Al popolo abruzzese
(21 agosto 1923)


      Durante il mese d'agosto, S. E. il Capo del Governo dedicò uno dei suoi brevi giri agli Abruzzi, troppo spesso trascurati e un poco appartati dalla vita pubblica negli anni anteriori alla Marcia su Roma. Il Duce parlò anzitutto, il 21 agosto 1923, a Castellammare Adriatico, dalla terrazza del Kursaal:

      Legionari! Gente di Abruzzo!
      Io sono venuto qui per porre la vostra regione all'ordine del giorno della Nazione. Fra tutte le regioni d'Italia l'Abruzzo è l'avanguardia, perché in dieci mesi di Governo è la regione che mi ha chiesto di meno e che ha lavorato di più. Una volta io ho chiamato l'Abruzzo il cuore vivo e pulsante della Patria. Rinnovo oggi, al cospetto di questa moltitudine, al cospetto dell'Adriatico, ancora abbastanza amaro se non più amarissimo, questa mia dichiarazione che risponde ad una semplice e documentata verità.
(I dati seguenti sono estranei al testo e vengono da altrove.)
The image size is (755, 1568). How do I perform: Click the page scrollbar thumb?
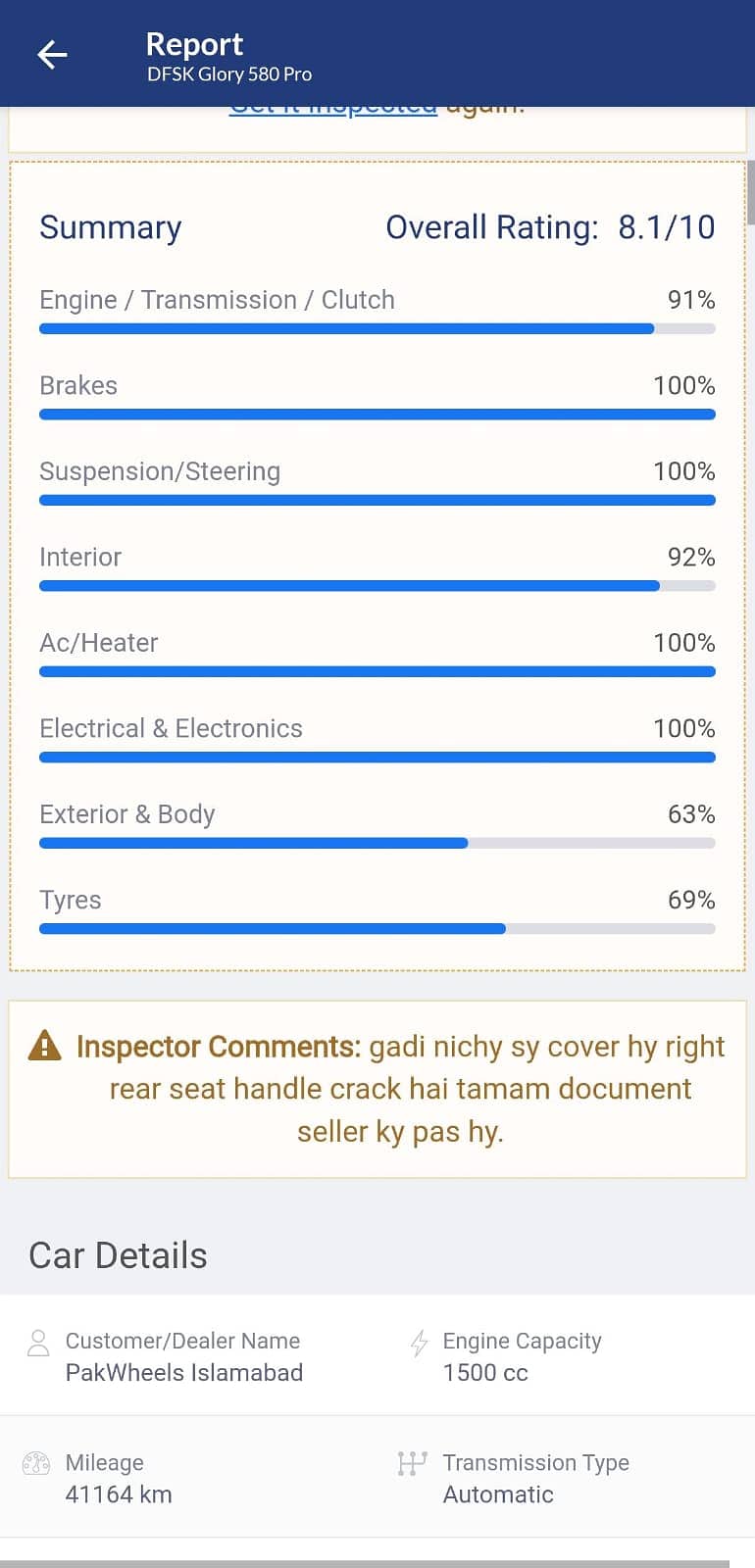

Pongo all'ordine del giorno del Fascismo tutto ii Fascismo abruzzese tutte le sue magnifiche legioni, poiché, se in qualche scarsa località d'Italia piccole e trascurabili questioni personali angustiano la nostra vita, qui invece fervida è la passione, altissima la fede, infrangibile la vostra unità.
      Poco fa uno dei vostri produttori mi diceva che se il Fascismo avesse preso il potere due anni prima, saremmo in anticipo di due anni nella nostra rinascita e nella nostra redenzione morale ed economica. C'è veramente in ogni provincia d'Italia un impeto ed un fremito di vita nuova ed io ho l'impressione visibile e plastica di tutto il popolo che marcia in battaglioni serrati, ora che tutte le utopie asiatiche sono state stroncate per sempre.
      Dall'Abruzzo mi sono venuti al Governo due collaboratori che io apprezzo moltissimo, che sono devoti, fedeli e preziosi collaboratori nella grande causa. Siate fedeli, o camicie nere, a questa nostra rivoluzione. Ditemi: «Se fosse necessario ricominciare, ricomincereste?».